Harold Whetstone Johnston wrote in “The Private Life of the Romans”: “In the old days the wool was spun at home by the women slaves, working under the eye of the mistress, and woven into cloth on the family loom. This custom was kept up throughout the Republic by some of the proudest families. Augustus wore such homemade garments. By the end of the Republic, however, this was no longer general, and, though much of the native wool was worked up on the farms by the slaves, directed by the vilica, cloth of any desired quality could be bought in the open market. [Source: “The Private Life of the Romans” by Harold Whetstone Johnston, Revised by Mary Johnston, Scott, Foresman and Company (1903, 1932) |+|]

“It was formerly supposed that the garments came from the loom ready to wear, but this view is now known to be incorrect. We have seen that the tunic was made of two separate pieces sewed together, and that the toga had to be measured, cut, and sewed to fit the wearer, and that even the coarse paenula could not have been woven in one piece. But ready-made garments, though perhaps of the cheaper qualities only, were on sale in the towns as early as the time of Cato; under the Empire the trade reached large proportions.

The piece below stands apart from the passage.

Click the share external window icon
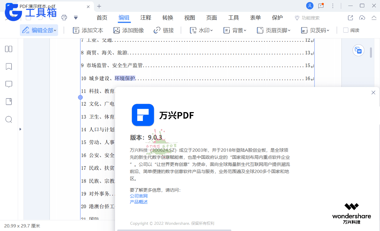 pyautogui.click(x=350, y=18)
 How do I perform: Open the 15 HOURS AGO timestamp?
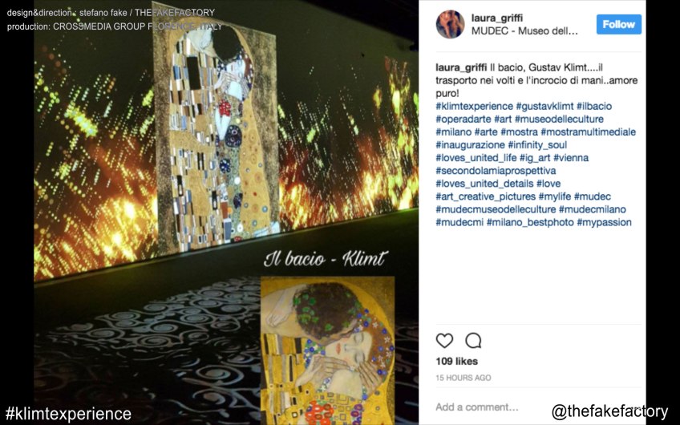[x=463, y=378]

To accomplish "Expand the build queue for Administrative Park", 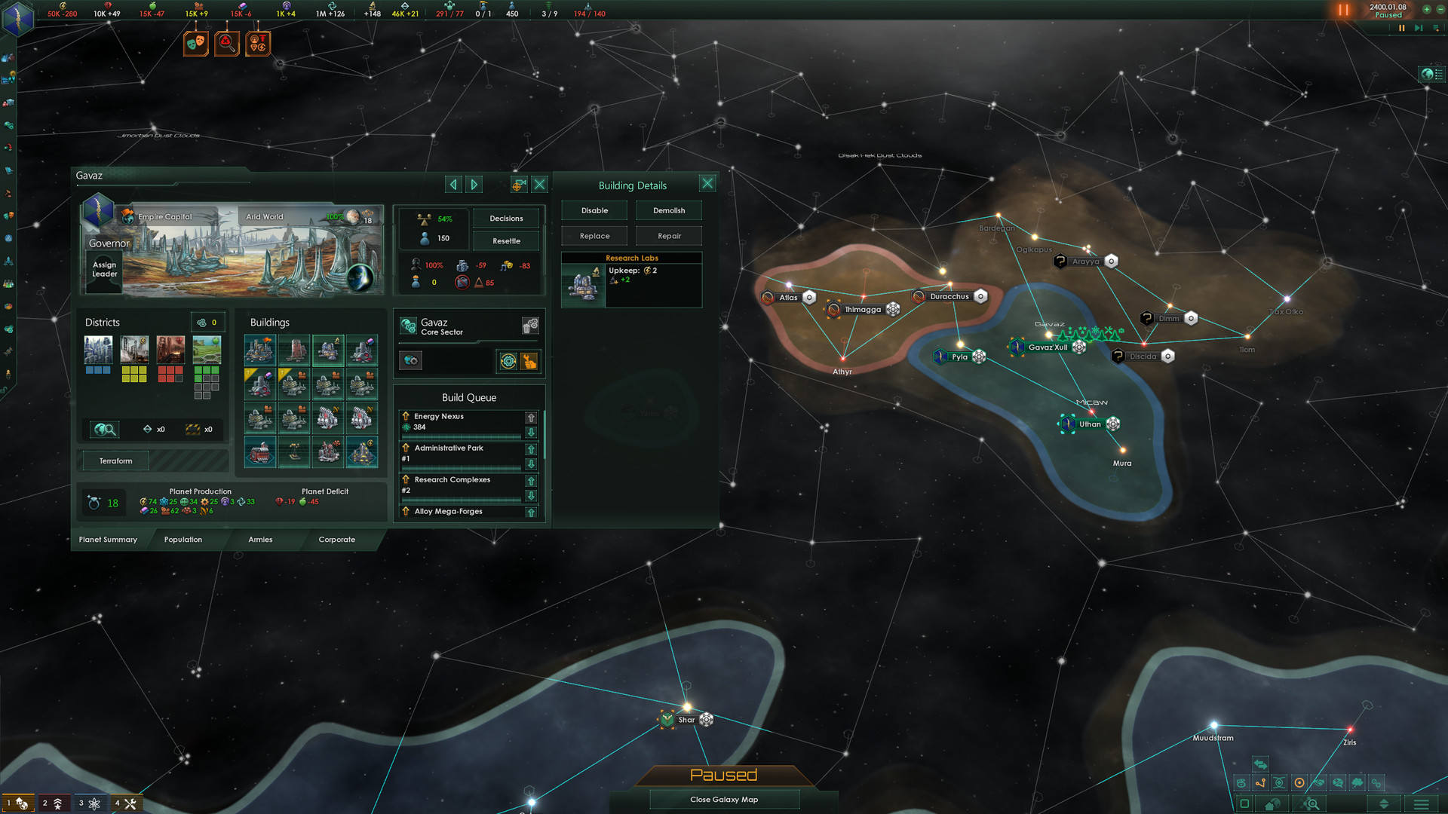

It is remarkable that, though there were many slaves in the familia urbana, it never became usual to have soiled garments cleansed at home. All garments showing traces of use were sent by the well-to-do to the fullers (fullones) to be washed, whitened (or redyed), and pressed. The fact that almost all were of woolen materials made skill and care the more necessary. |+|

“The Roman armies sometimes adopted the bracae when they were campaigning in the northern provinces. Tacitus tells a story of the offense given by Caecina on his return from his campaign in Gaul because he continued to wear the bracae while be was addressing the toga-clad citizens of the Italian towns through which he passed. (Hist. 2.20).” |+|

Undergarments in Ancient Rome


According to Listverse: “The closest thing Romans had to underwear was a subligaculumIt could come either in the form of a pair of shorts, or in the form of a simple loincloth wrapped around the lower body. It could be worn both by men and women. In particular, it was part of the dress of gladiators, athletes, and of actors on the stage. The subligaculum could be worn under a tunic but men who were standing for public office would sometimes just wear the subligaculum and nothing else. Roman Women also sometimes wore a band of cloth or leather around their upper body. (strophium or mamillare) as can be seen in the picture above. [Source: Listverse, October 16, 2009 ]

Harold Whetstone Johnston wrote in “The Private Life of the Romans”: “The Subligaculum. Next the person was worn the subligaculum, the loin cloth familiar to us in pictures of ancient athletes and gladiators, or perhaps the short drawers (trunks) worn nowadays by bathers or athletes. We are told that in the earliest times this was the only undergarment worn by the Romans, and that the family of the Cethegi adhered to this ancient practice throughout the Republic, wearing the toga immediately over it. This was done, too, by individuals who wished to pose as the champions of old-fashioned simplicity, as, for example, the Younger Cato, and by candidates for public office. In the best times, however, the subligaculum was worn under the tunic or was replaced by it. [Source: “The Private Life of the Romans” by Harold Whetstone Johnston, Revised by Mary Johnston, Scott, Foresman and Company (1903, 1932) |+|]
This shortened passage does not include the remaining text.